Table 5.18 presents results from multiple MR models that include the relationship quality variable (c') which is compared to the model without the relationship quality variable (c). The log likelihood ratio test from the MLR models was first assessed for overall model fit among the Targeted Procurement strategies, relationship quality and social indicators of SMC development.

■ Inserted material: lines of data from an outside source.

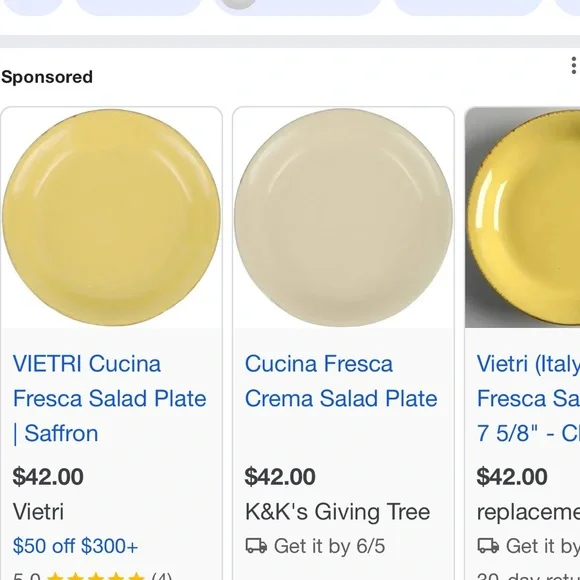Click the gold star rating on the Vietri listing
580x580 pixels.
[x=96, y=576]
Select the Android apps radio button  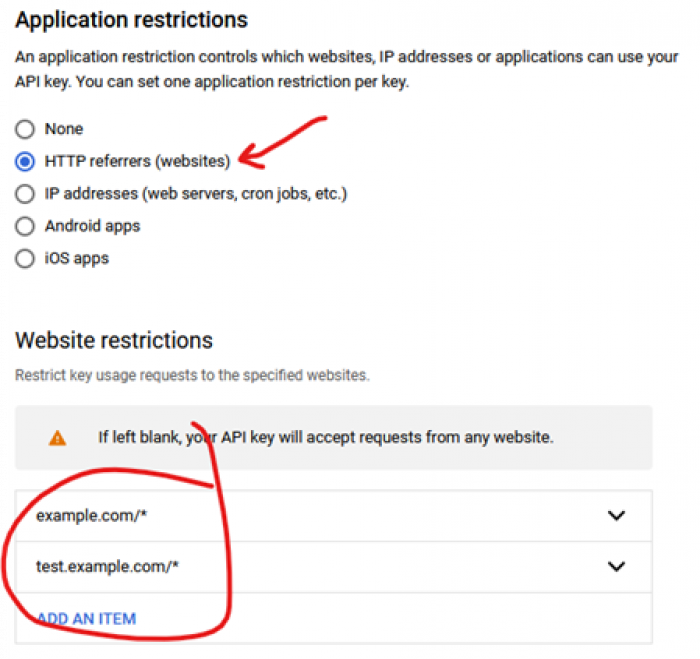25,226
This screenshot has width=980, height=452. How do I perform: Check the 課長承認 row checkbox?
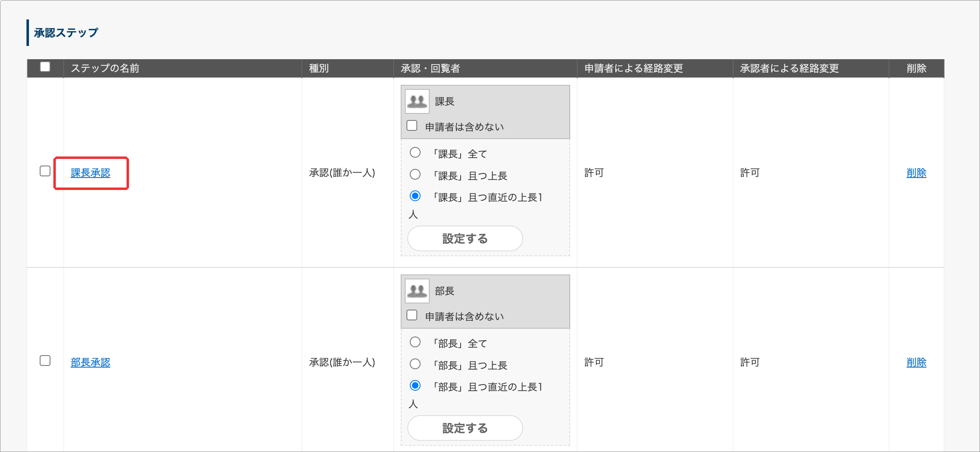coord(45,171)
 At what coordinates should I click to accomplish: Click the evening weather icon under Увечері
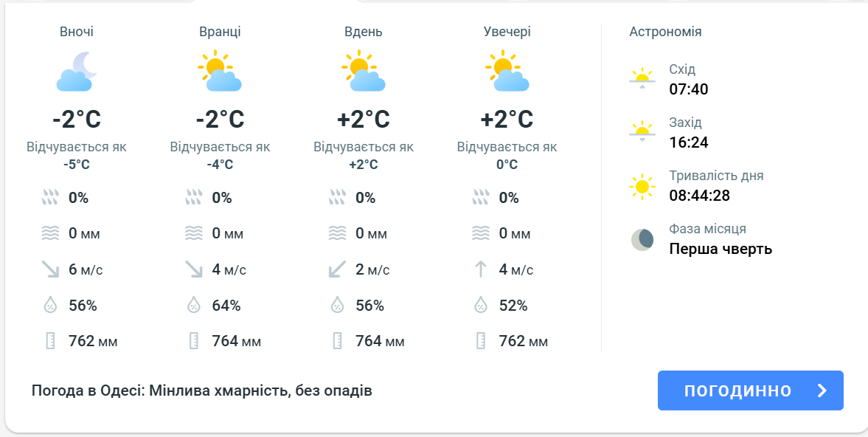507,70
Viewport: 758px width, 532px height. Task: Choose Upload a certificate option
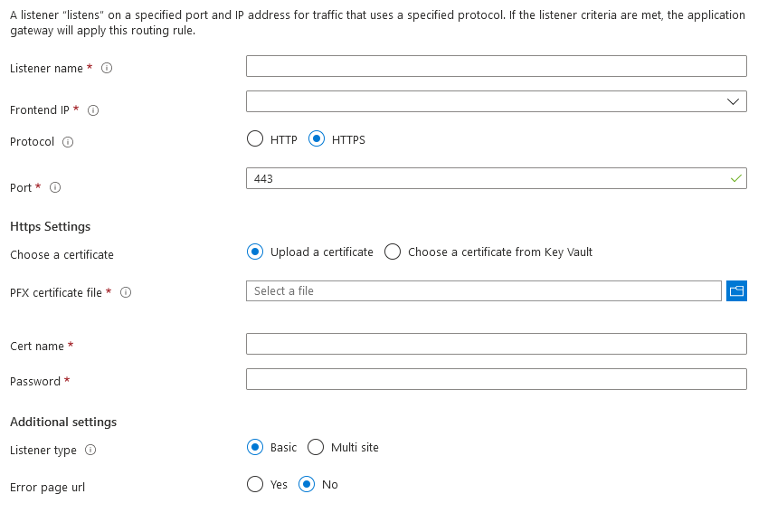[x=255, y=252]
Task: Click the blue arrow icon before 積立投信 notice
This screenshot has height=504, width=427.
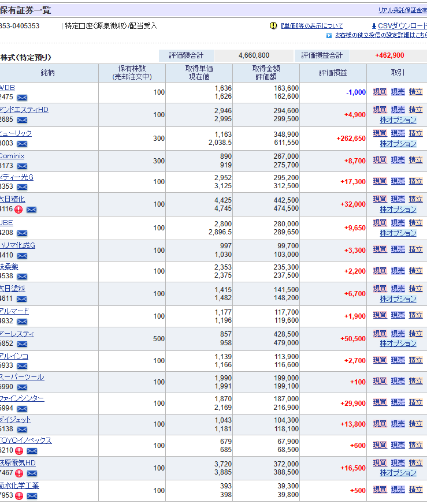Action: click(x=329, y=35)
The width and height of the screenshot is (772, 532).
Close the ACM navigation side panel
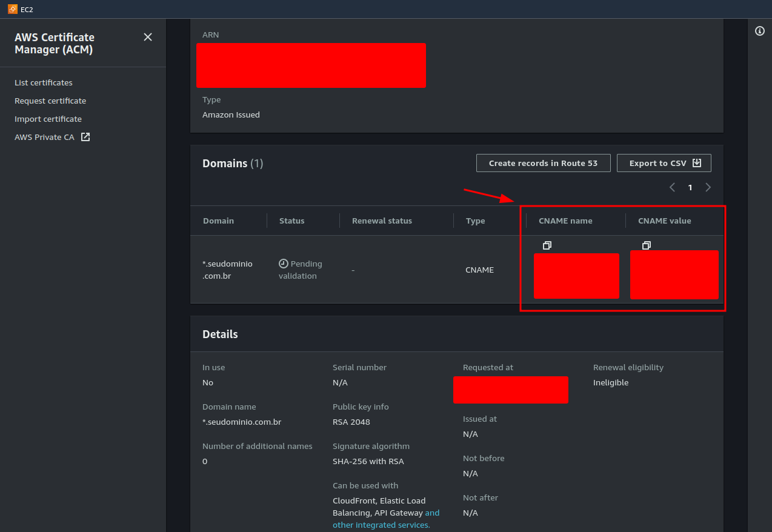pos(147,37)
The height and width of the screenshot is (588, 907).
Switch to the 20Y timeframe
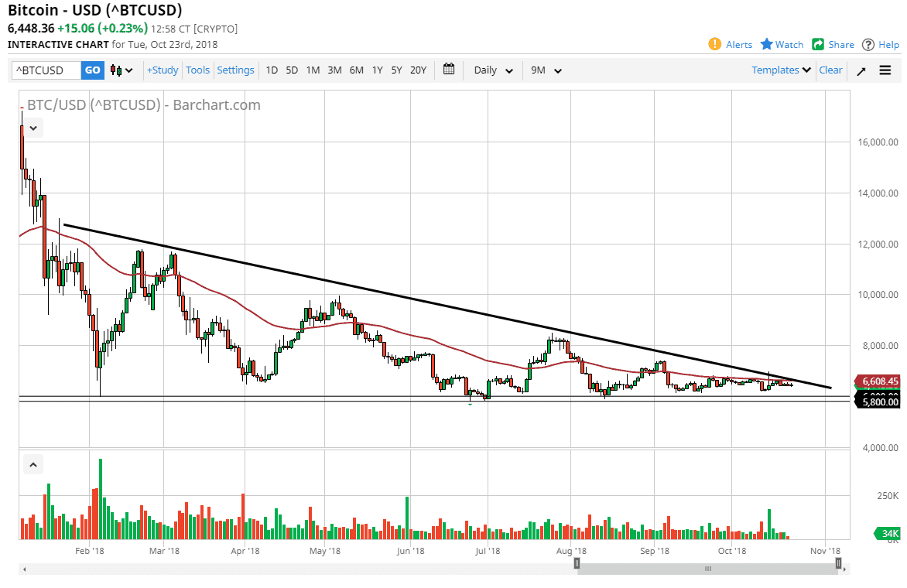[418, 70]

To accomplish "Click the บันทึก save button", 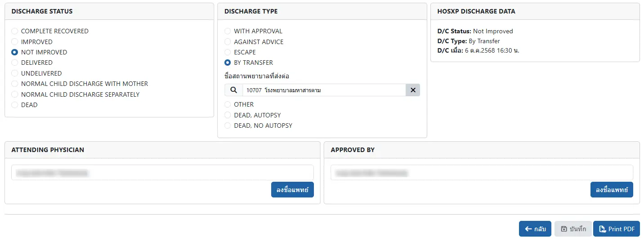I will [x=573, y=229].
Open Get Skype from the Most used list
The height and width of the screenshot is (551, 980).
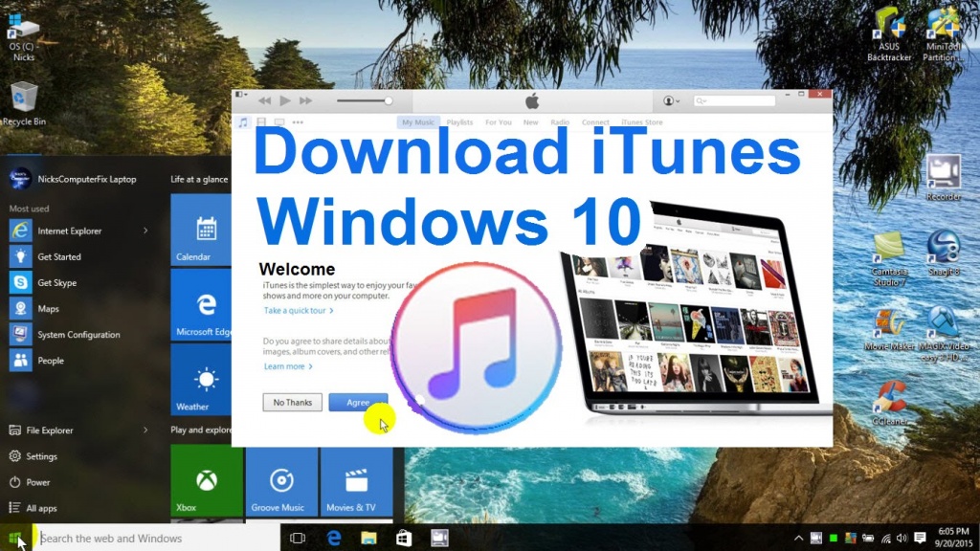click(59, 283)
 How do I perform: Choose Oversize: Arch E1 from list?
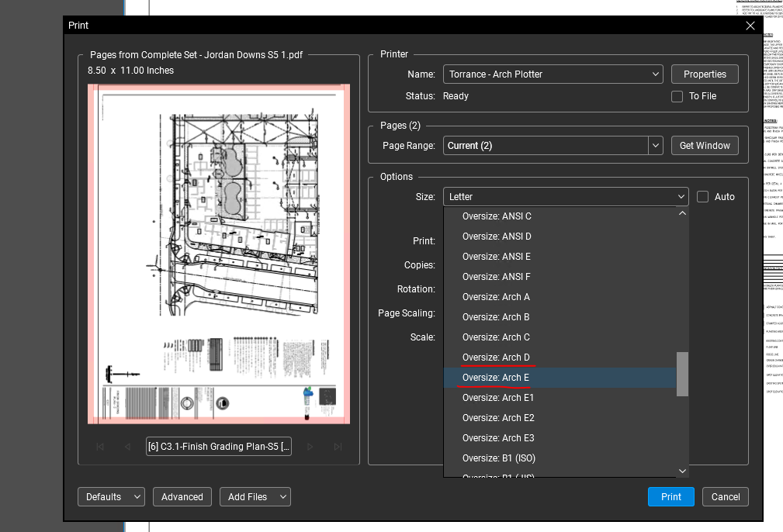[x=497, y=398]
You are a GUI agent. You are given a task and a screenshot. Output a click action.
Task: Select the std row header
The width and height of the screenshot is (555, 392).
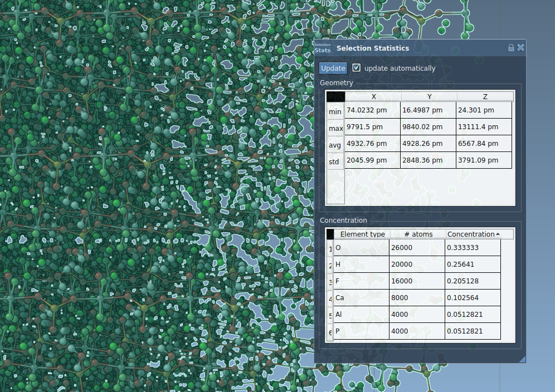click(x=334, y=161)
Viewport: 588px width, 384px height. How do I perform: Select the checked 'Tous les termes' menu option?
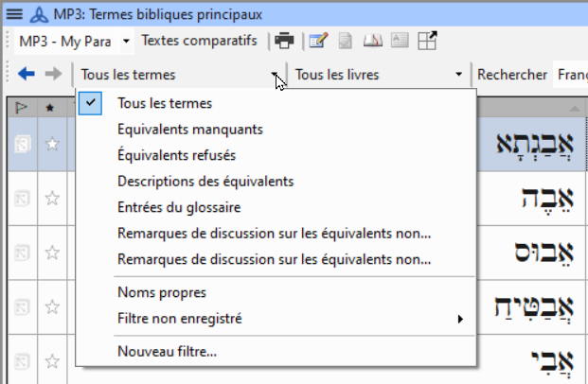(x=165, y=103)
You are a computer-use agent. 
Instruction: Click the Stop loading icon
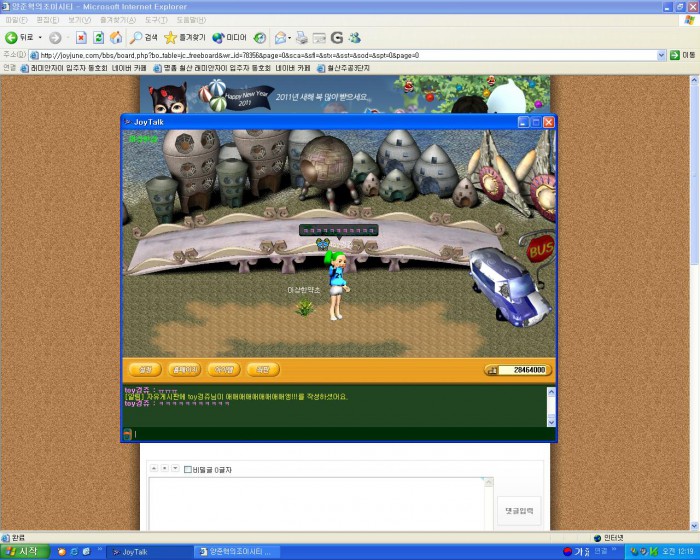(x=84, y=37)
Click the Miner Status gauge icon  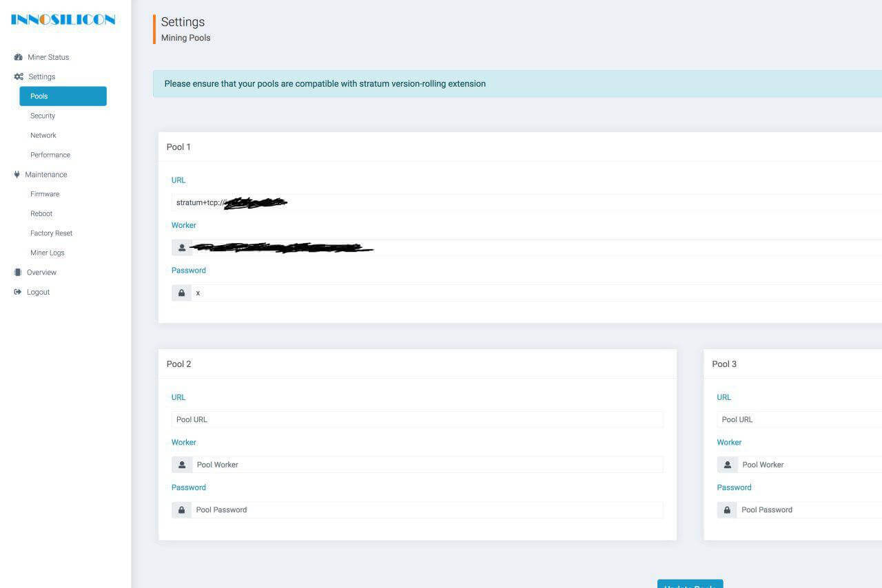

When skills development was entered as the dependent variable in Model 5.18 (c'), the results show that the final model significantly and positively predicted skills development [likelihood ratio 2(108) = 191.430, p < .01]. In other words, together, the Targeted Procurement strategies and relationship quality accounted for a statistically significant amount of variance in skills development acquired by the SMCs, meaning that the model fits the data. Moreover, the model accounted for approximately 73% of the variance in the outcome (R2 = .727), which is an improvement of the model over and above Model 5.2 (c). This means that the introduction of relationship quality increased the predictive effect and improved overall model fit.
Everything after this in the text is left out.